The Nigerian Economic Summit Group has cautioned that the federal government might encounter revenue deficits if it doesn’t raise the value-added tax rate as part of the current tax reform efforts.
Dr. Tayo Aduloju, who serves as the CEO of NESG, shared this statement at an interactive media event that took place over the weekend in Abuja.
He stressed that although changes to the VAT system are crucial, keeping the present VAT rate unchanged might result in considerable financial losses for the government.
Addressing the matter, Aduloju stated, “If there were no increases in rates, it would imply that the government could potentially miss out on additional income.”
He pointed out that the continuous fiscal and tax reform initiatives are designed to tackle the intricacies of the taxation framework while guaranteeing that the government continues to collect enough funds to back its extensive budgetary objectives.
Aduloju stated that the ongoing tax reform needs to find a equilibrium between streamlining the taxation framework and raising the Value Added Tax rate to ensure consistent revenue generation.
As he stated, merely decreasing tax amounts without modifying the VAT rate might undermine the government’s income foundation.
He stated, “Should we succeed in reforming the VAT system and manage to delay the rate increase for three years, it would indeed be considered a victory. This achievement would demonstrate our effectiveness promptly, encouraging additional businesses to invest in Nigeria.”
The head of NESG mentioned that although tax reform is essential for decreasing the number of taxes, it should not undermine revenue collection.
Aduloju emphasized the importance of Nigeria unlocking investment opportunities to boost revenue generation even further.
He disclosed that the nation possesses ample resources which could draw foreign direct investment if free from legal, regulatory, and policy obstacles.
Additionally, Aduloju advocated for improved collaboration between monetary and fiscal policies to address inflation, especially issues stemming from elevated energy prices.

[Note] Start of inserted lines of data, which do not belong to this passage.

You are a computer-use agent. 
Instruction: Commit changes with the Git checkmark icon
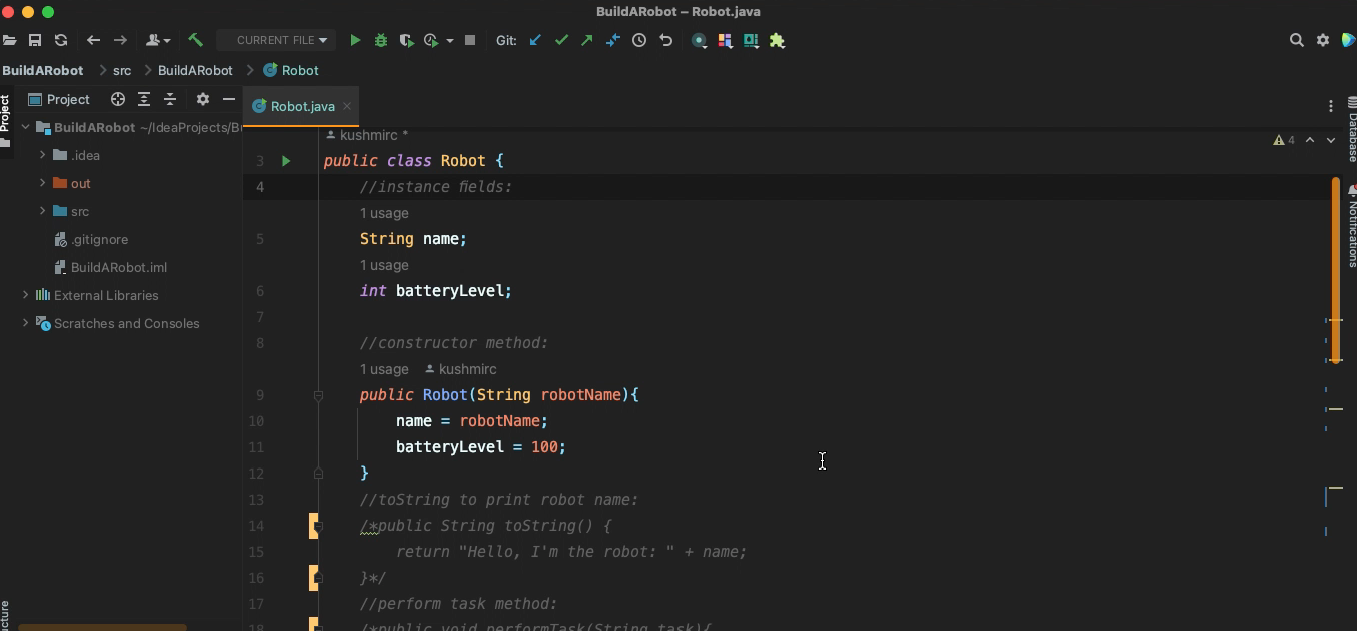[562, 40]
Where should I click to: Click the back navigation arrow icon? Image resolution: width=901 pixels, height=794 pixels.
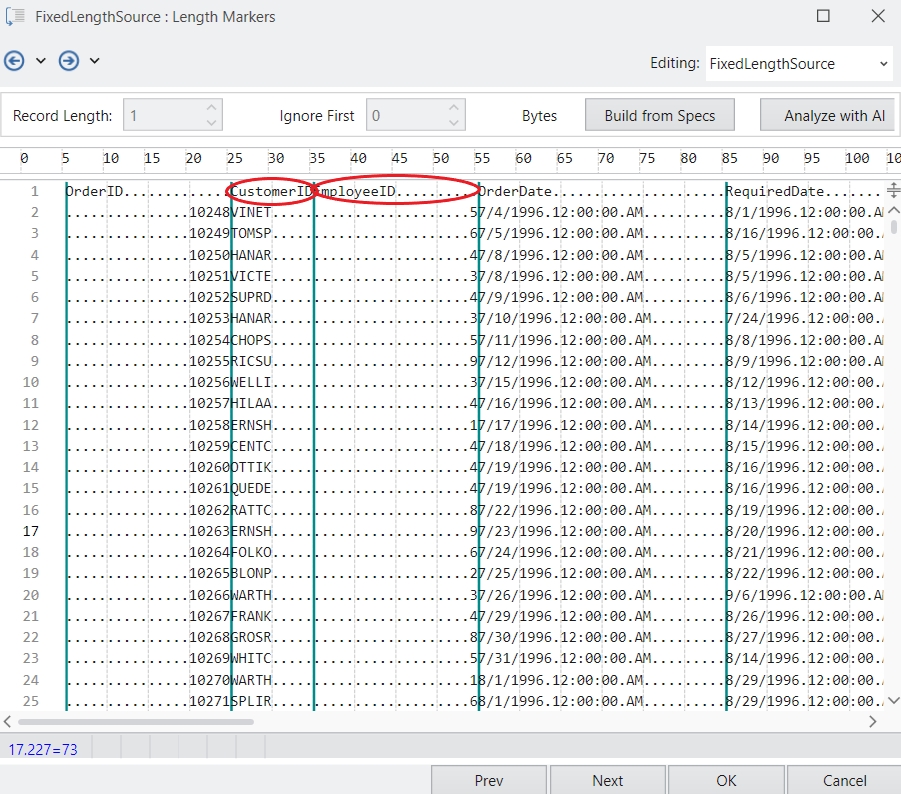coord(14,61)
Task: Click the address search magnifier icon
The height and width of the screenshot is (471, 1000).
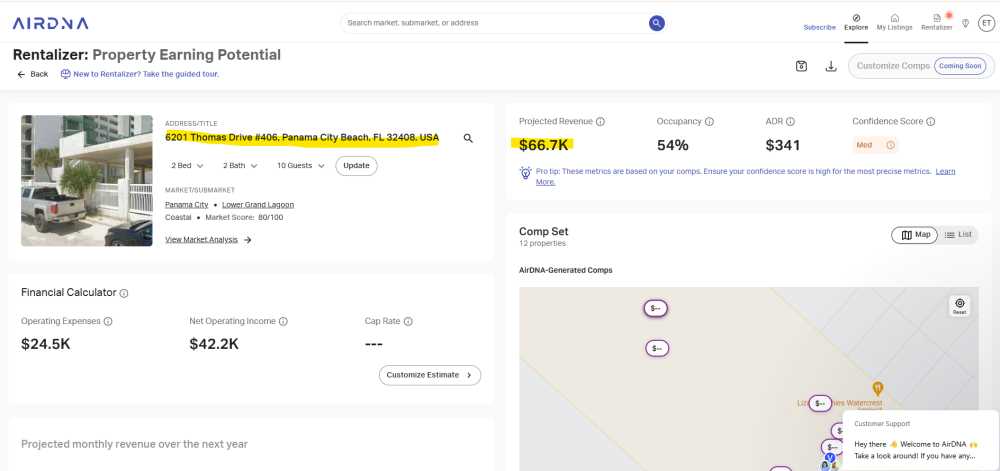Action: click(x=468, y=138)
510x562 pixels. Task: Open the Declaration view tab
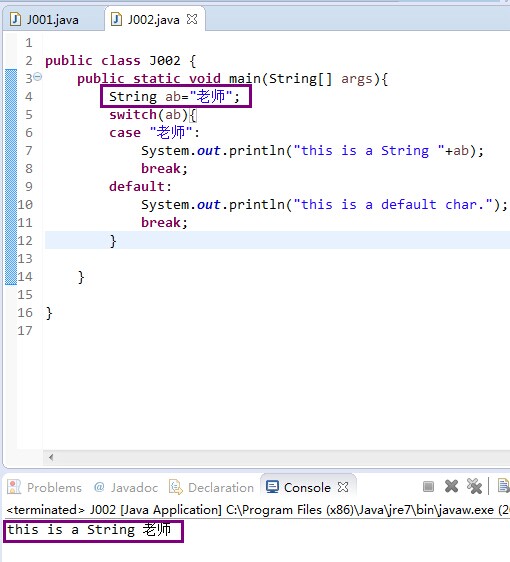point(211,487)
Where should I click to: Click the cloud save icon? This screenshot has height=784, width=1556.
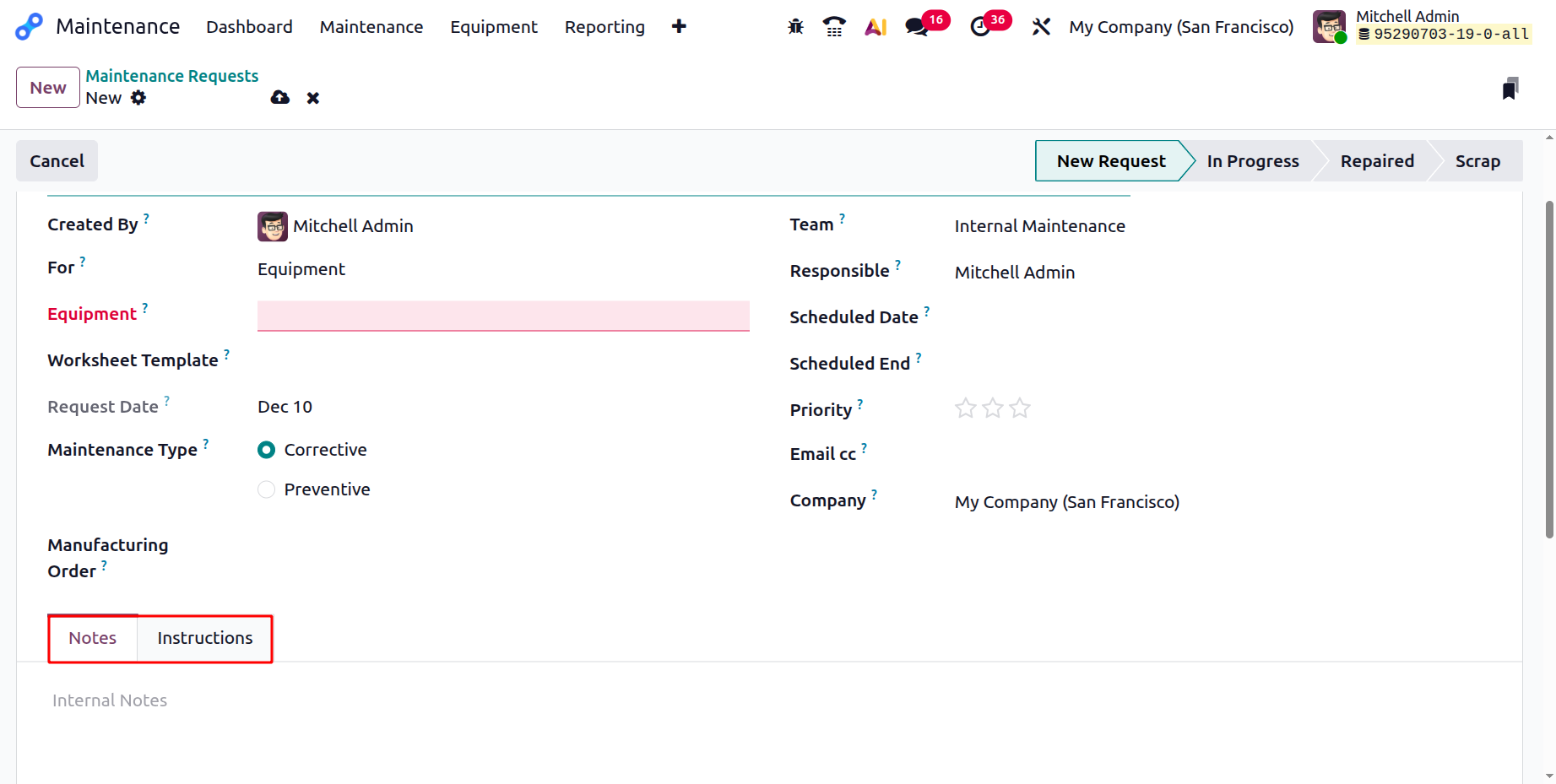click(x=280, y=98)
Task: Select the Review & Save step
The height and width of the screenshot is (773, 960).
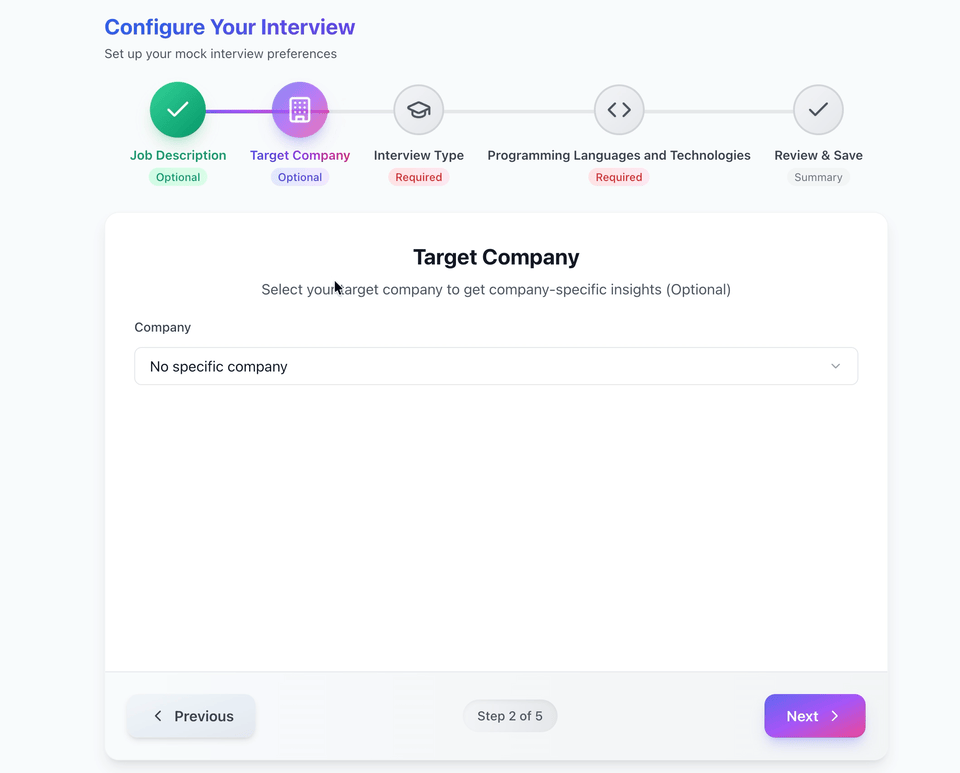Action: pyautogui.click(x=817, y=155)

He contended that energy security continues to be a crucial element affecting inflation, as inefficiencies within the downstream petroleum industry have led to ongoing price increases.

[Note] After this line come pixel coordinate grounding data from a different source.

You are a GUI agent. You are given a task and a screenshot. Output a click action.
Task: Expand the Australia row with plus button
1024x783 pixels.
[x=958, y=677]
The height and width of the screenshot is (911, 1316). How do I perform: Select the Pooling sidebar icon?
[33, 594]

The Nigerian Labour Congress and the Nigeria Governors’ Forum have voiced their opposition to the suggested rise in Value Added Tax (VAT) rates, as detailed in the Federal Government’s Tax Reform Bills. They cautioned that this step might exacerbate the financial struggles currently endured by citizens of Nigeria.
Additionally, the House of Representatives kept the Value Added Tax, VAT, at 7.5 percent and did not approve a gradual rise to 15 percent by the year 2030.